# Lichteffekt/Licht aus Fenster in person scheinen



## -FreakyJ3nnY- (11. November 2007)

hallo ich wollte fragen wie man so einen lichteffekt hinbekommt das aus nem fenster licht in den raum scheint und auch auf die person gerichtet ist die dann auch mitbestrahlt wird


----------



## hierbavida (12. November 2007)

Die besten Ergebnisse habe ich bei 3D gesehen, aber vor 3D gab es PS und damit geht es auch.
Eine Möglichkeit ist:
Lege eine neue Ebene an und Fülle diese mit einem Grauwert (R=G=B=Wert), slelle den Ebenenmodus auf weiches Licht.
(- Im Extremfall ist die neue Ebene schwarz, dann wird das Bild allerdings insgesamt dunkler und dunkle Bereiche können nur noch aufgehellt werden. Auch Farbeffekte sind möglich, dann statt mit Grau mit Farbe die Maske füllen.-)
Pinsel-WZ mit weicher Kante und in Optionsleiste die Deckraft zwischen 30 und 60% einstellen. Nun mit weißem Pinsel die Lichtflut bringen oder mit schwarzem Pinsel abdunkeln. 
Die Intensität kann mit Deckkraft der Ebene und der Garufüllung bestimmt werden.

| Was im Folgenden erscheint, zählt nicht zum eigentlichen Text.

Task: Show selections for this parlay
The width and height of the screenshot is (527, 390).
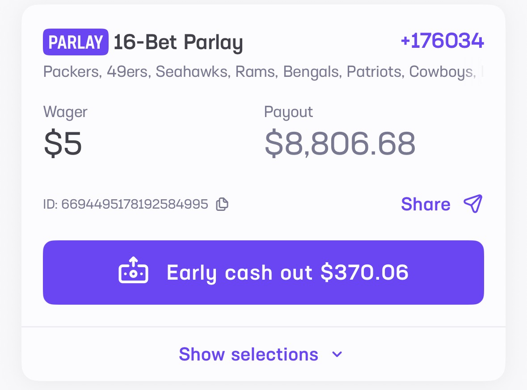Action: click(x=249, y=355)
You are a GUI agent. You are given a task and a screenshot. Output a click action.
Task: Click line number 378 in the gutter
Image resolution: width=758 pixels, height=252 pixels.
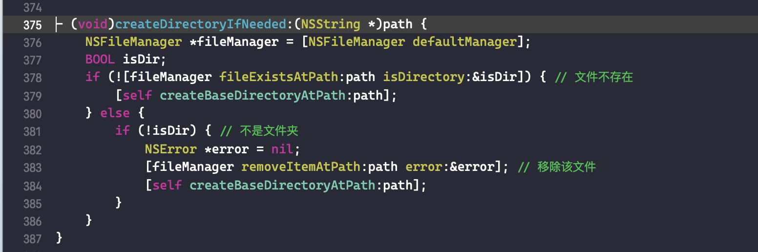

Evtl. eine weitere neue Ebene mit anderen Grauwerten schaffen und auf dieser malen.

Dies ist eine einfache Methode und die Bildinformationen werden nicht zerstört.

Hoffe geholfen zu haben.

hierbavida

Schau auch mal auf Menu->Filter->Renderfilter->Beleuchtungseffekte


----------



## janoc (12. November 2007)

Probier auch mal vielleicht mit dem Störungsfilter ein wenig "Staub" einzubringen. Kann ganz gut kommen. 

(http://www.tutorials.de/forum/photoshop-tutorials/187771-maercheneffekt.html)

(ah kuck, da noch eines: http://www.tutorials.de/forum/photoshop-tutorials/23929-lichstrahlen-scheinwerferstrahlen.html)


----------